*BRIEF:*
Give only the number of lines in the records below that contain the word "computer".

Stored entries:
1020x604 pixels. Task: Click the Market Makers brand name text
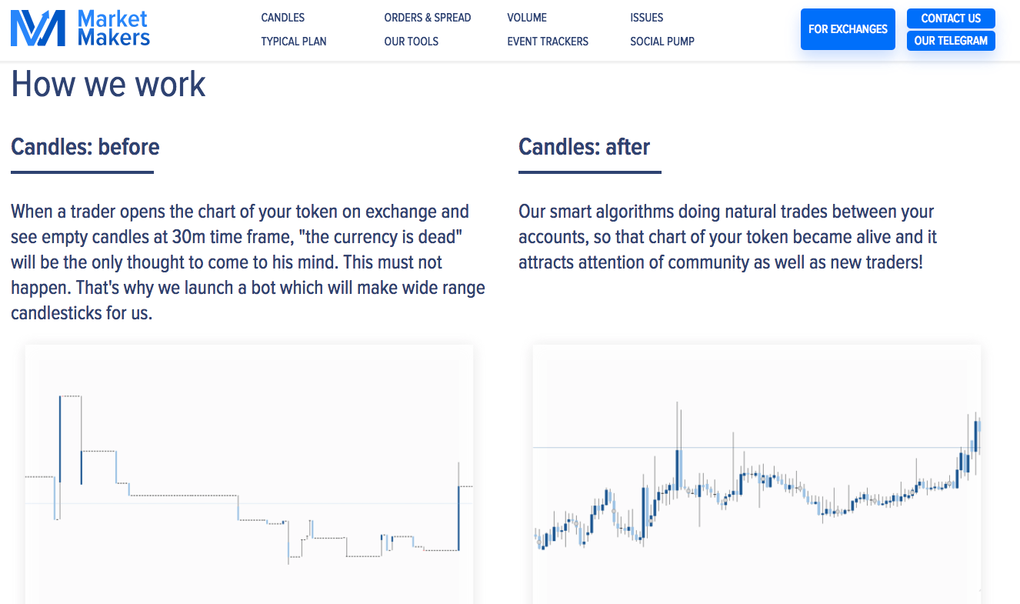point(113,28)
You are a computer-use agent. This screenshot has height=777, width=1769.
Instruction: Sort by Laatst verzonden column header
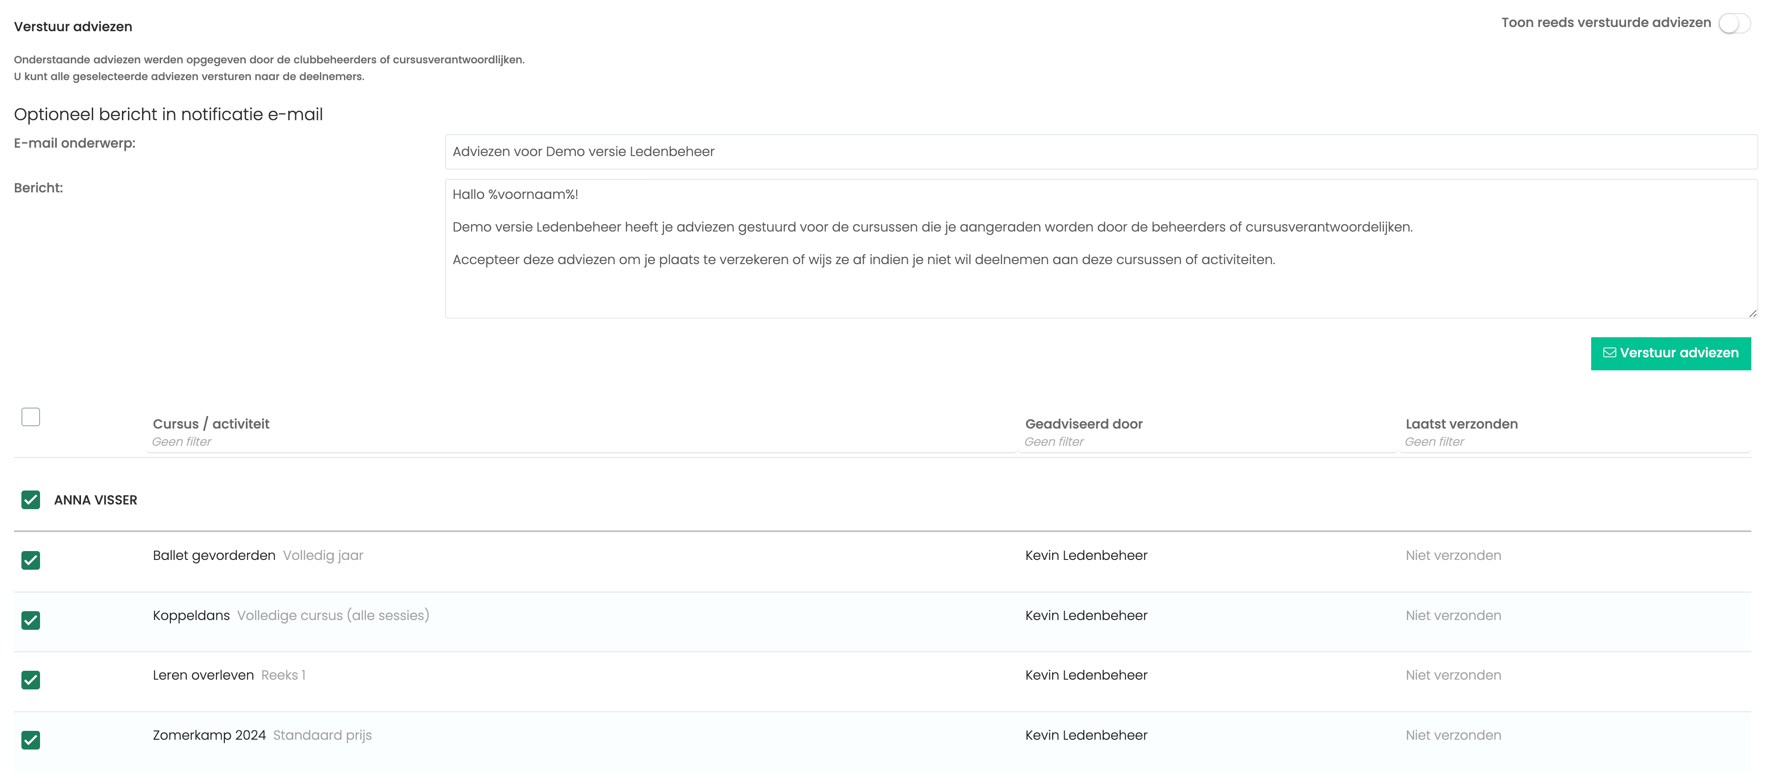[1461, 424]
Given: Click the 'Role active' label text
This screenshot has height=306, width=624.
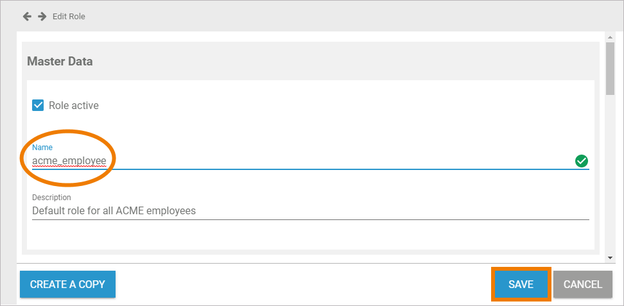Looking at the screenshot, I should 74,105.
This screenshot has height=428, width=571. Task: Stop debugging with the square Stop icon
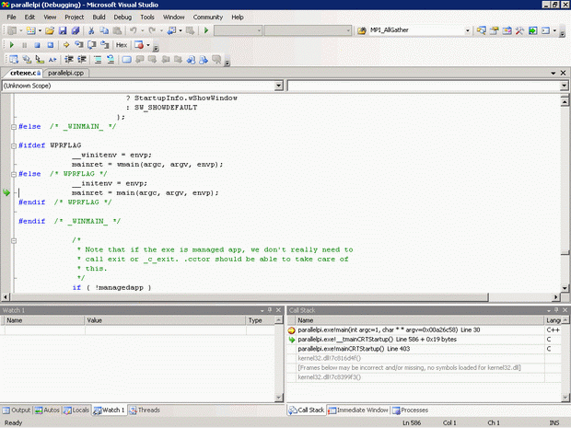point(36,44)
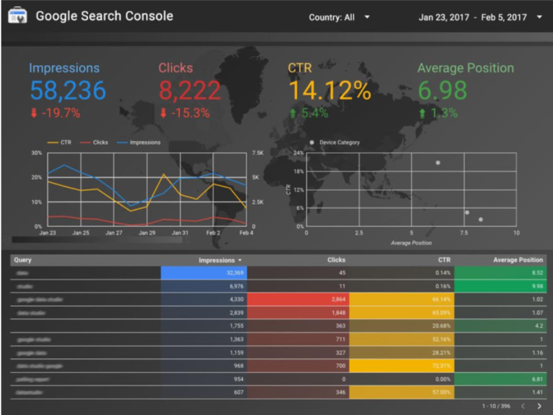
Task: Open the date range picker dropdown
Action: click(480, 17)
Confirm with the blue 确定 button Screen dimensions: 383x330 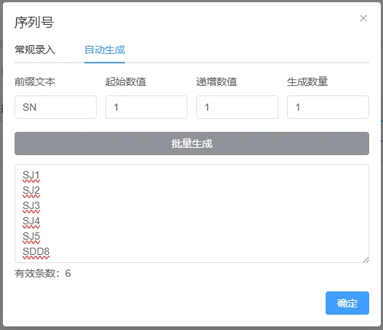click(347, 303)
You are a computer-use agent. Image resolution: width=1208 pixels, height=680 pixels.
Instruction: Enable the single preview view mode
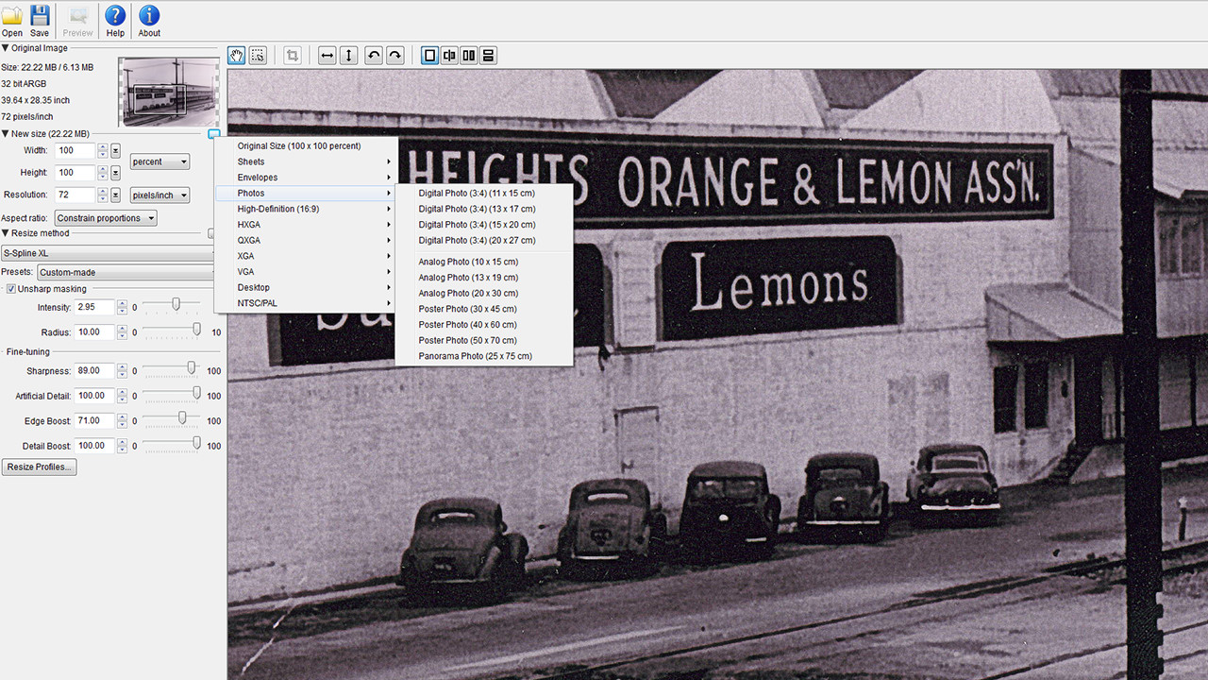coord(430,56)
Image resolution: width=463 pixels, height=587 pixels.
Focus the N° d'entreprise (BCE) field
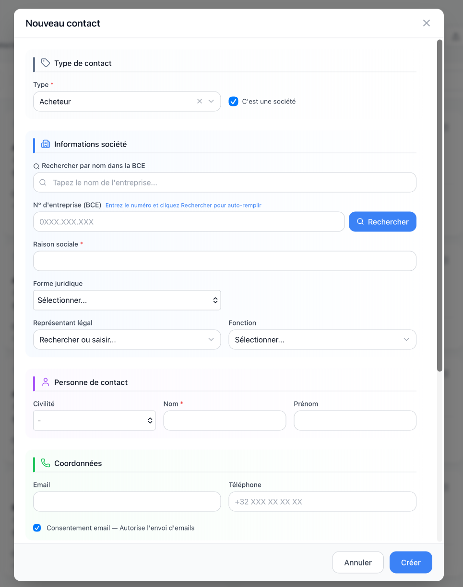coord(189,222)
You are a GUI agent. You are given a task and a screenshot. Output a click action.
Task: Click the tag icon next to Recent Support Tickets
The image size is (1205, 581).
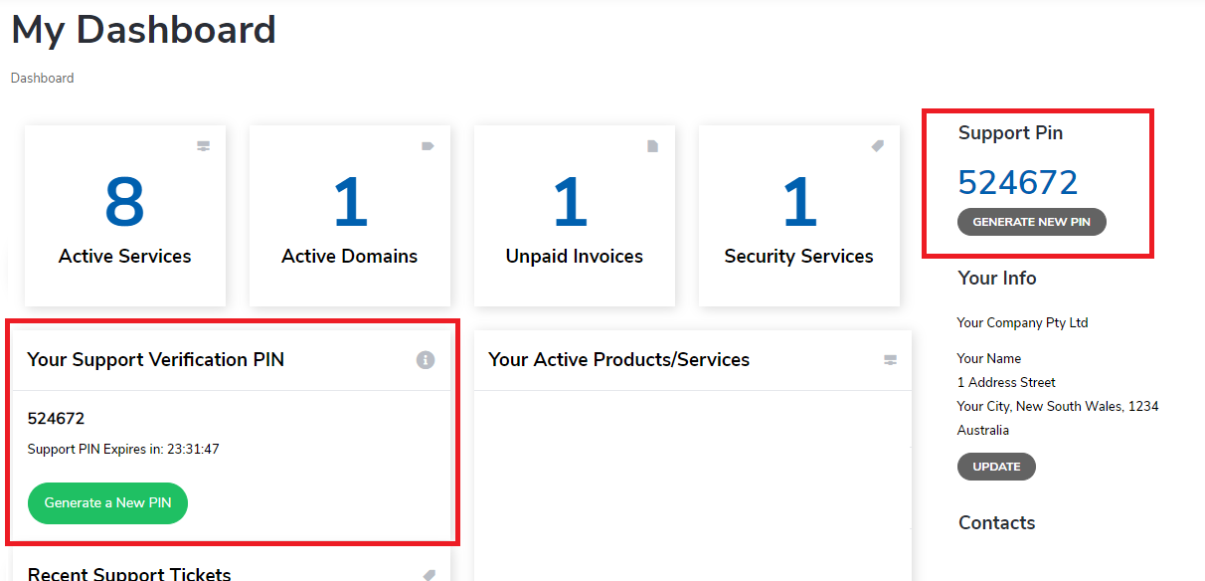(429, 575)
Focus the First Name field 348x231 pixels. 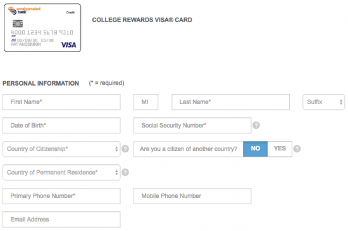pyautogui.click(x=61, y=102)
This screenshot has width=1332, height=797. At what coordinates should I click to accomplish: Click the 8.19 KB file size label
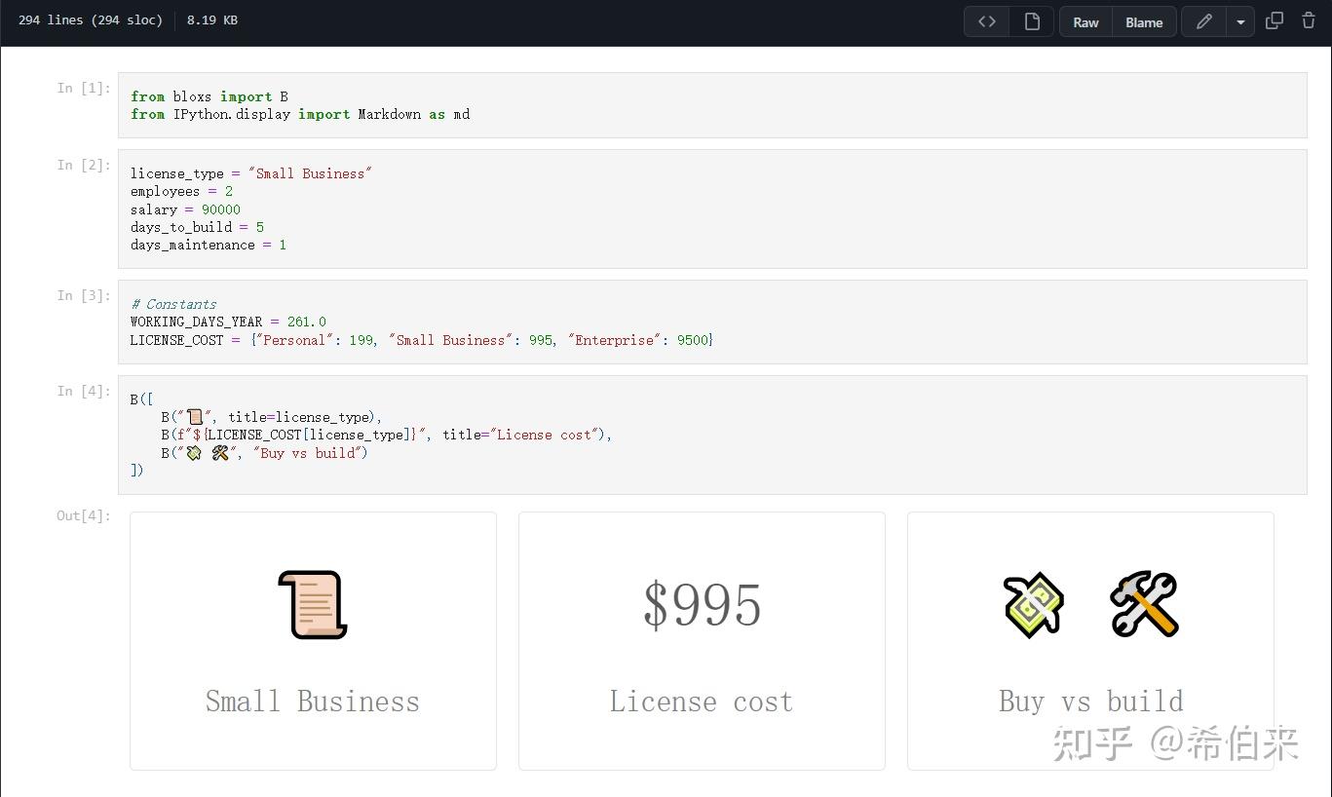point(211,19)
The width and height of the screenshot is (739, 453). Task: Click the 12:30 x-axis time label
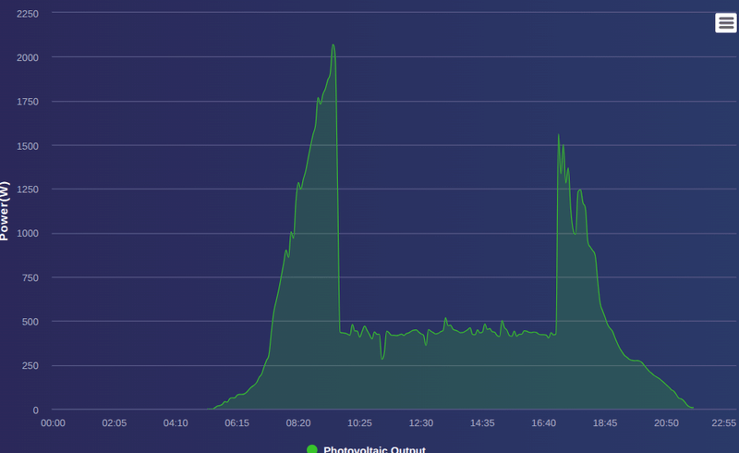(x=421, y=422)

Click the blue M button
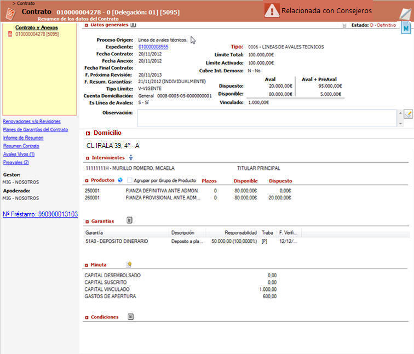(x=406, y=28)
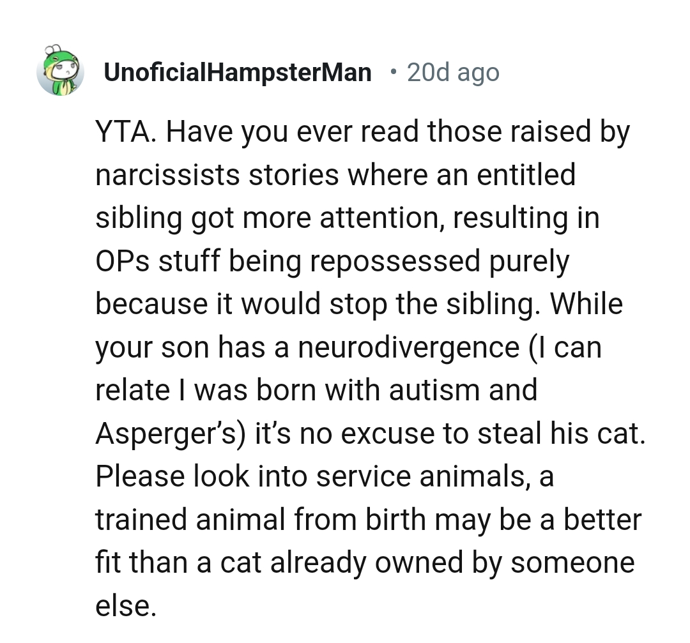
Task: Click the frog-hat user avatar
Action: [x=61, y=70]
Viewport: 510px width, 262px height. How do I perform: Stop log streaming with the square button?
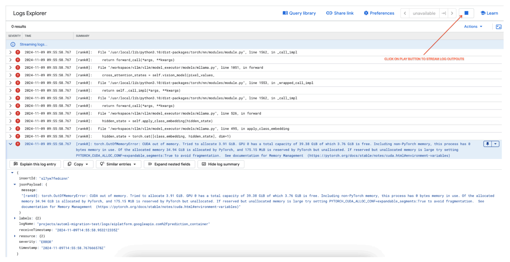[x=466, y=13]
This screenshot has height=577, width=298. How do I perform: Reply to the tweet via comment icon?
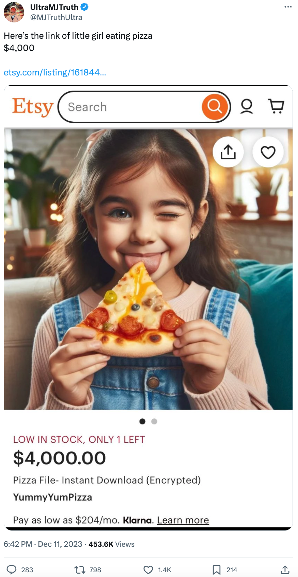click(12, 570)
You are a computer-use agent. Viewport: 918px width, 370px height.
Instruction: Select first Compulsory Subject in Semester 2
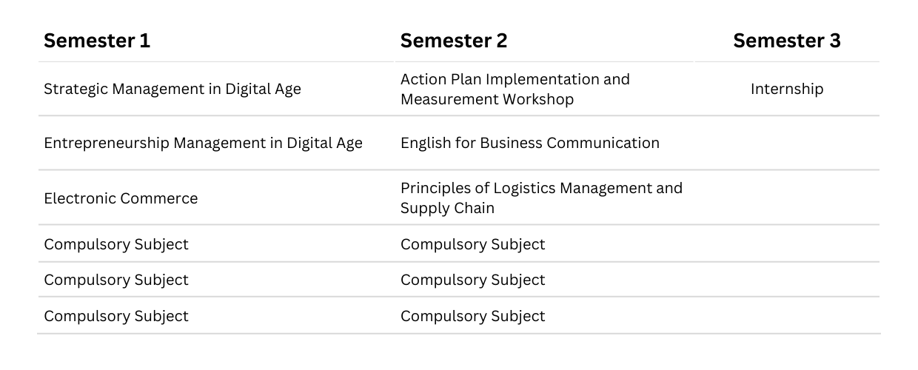(473, 244)
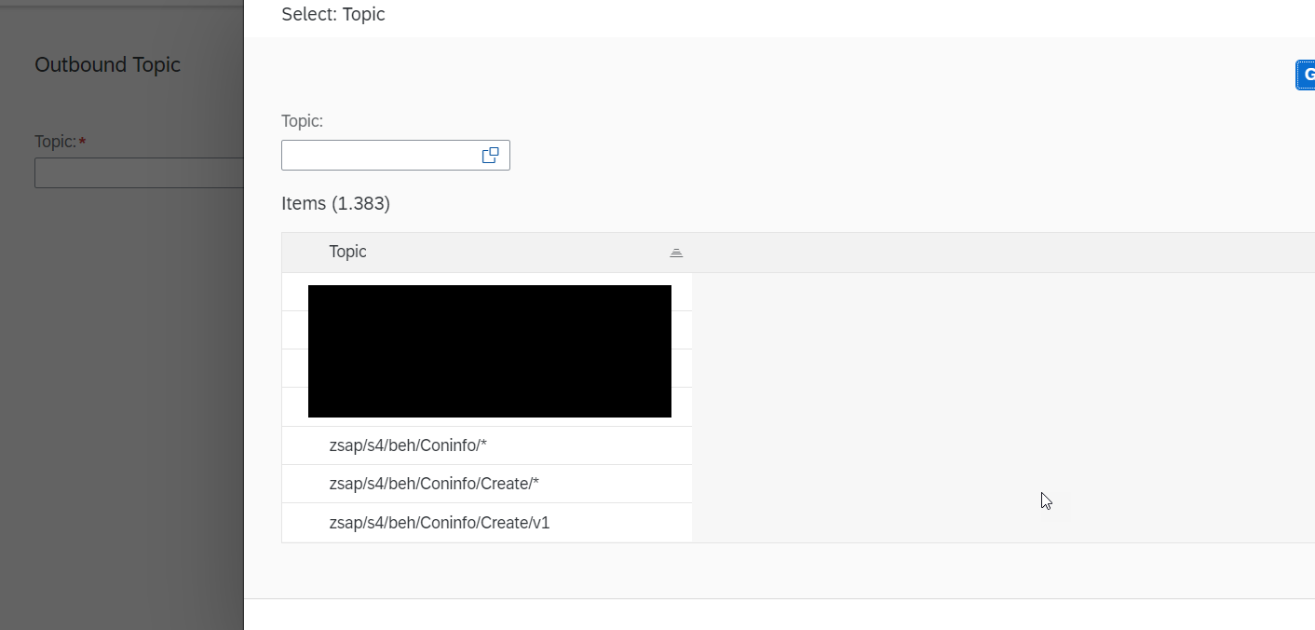Image resolution: width=1315 pixels, height=630 pixels.
Task: Click ascending sort indicator in Topic column header
Action: pos(676,253)
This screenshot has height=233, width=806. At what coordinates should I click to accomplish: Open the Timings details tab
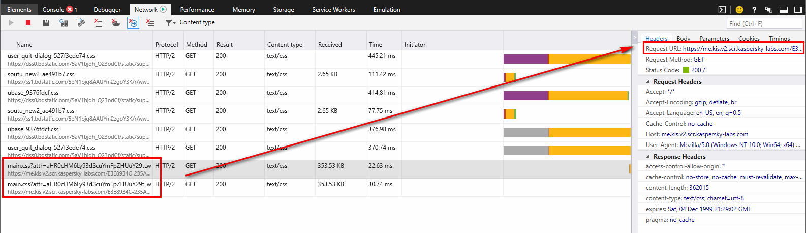[x=779, y=38]
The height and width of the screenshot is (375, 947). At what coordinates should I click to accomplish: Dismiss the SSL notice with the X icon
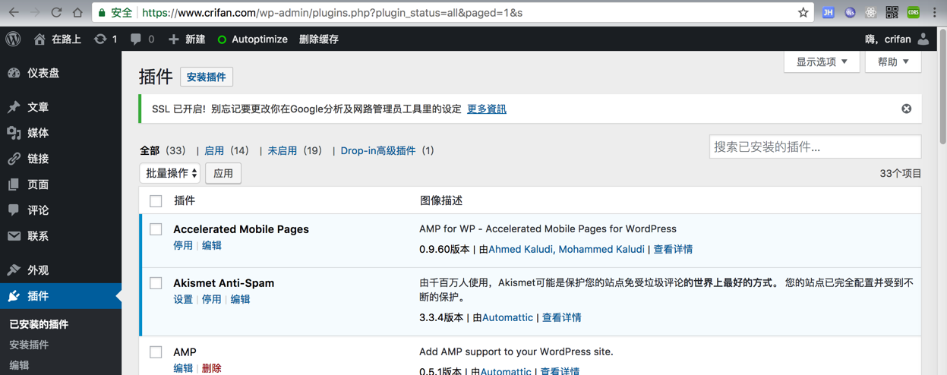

*ANSWER BOX:*
3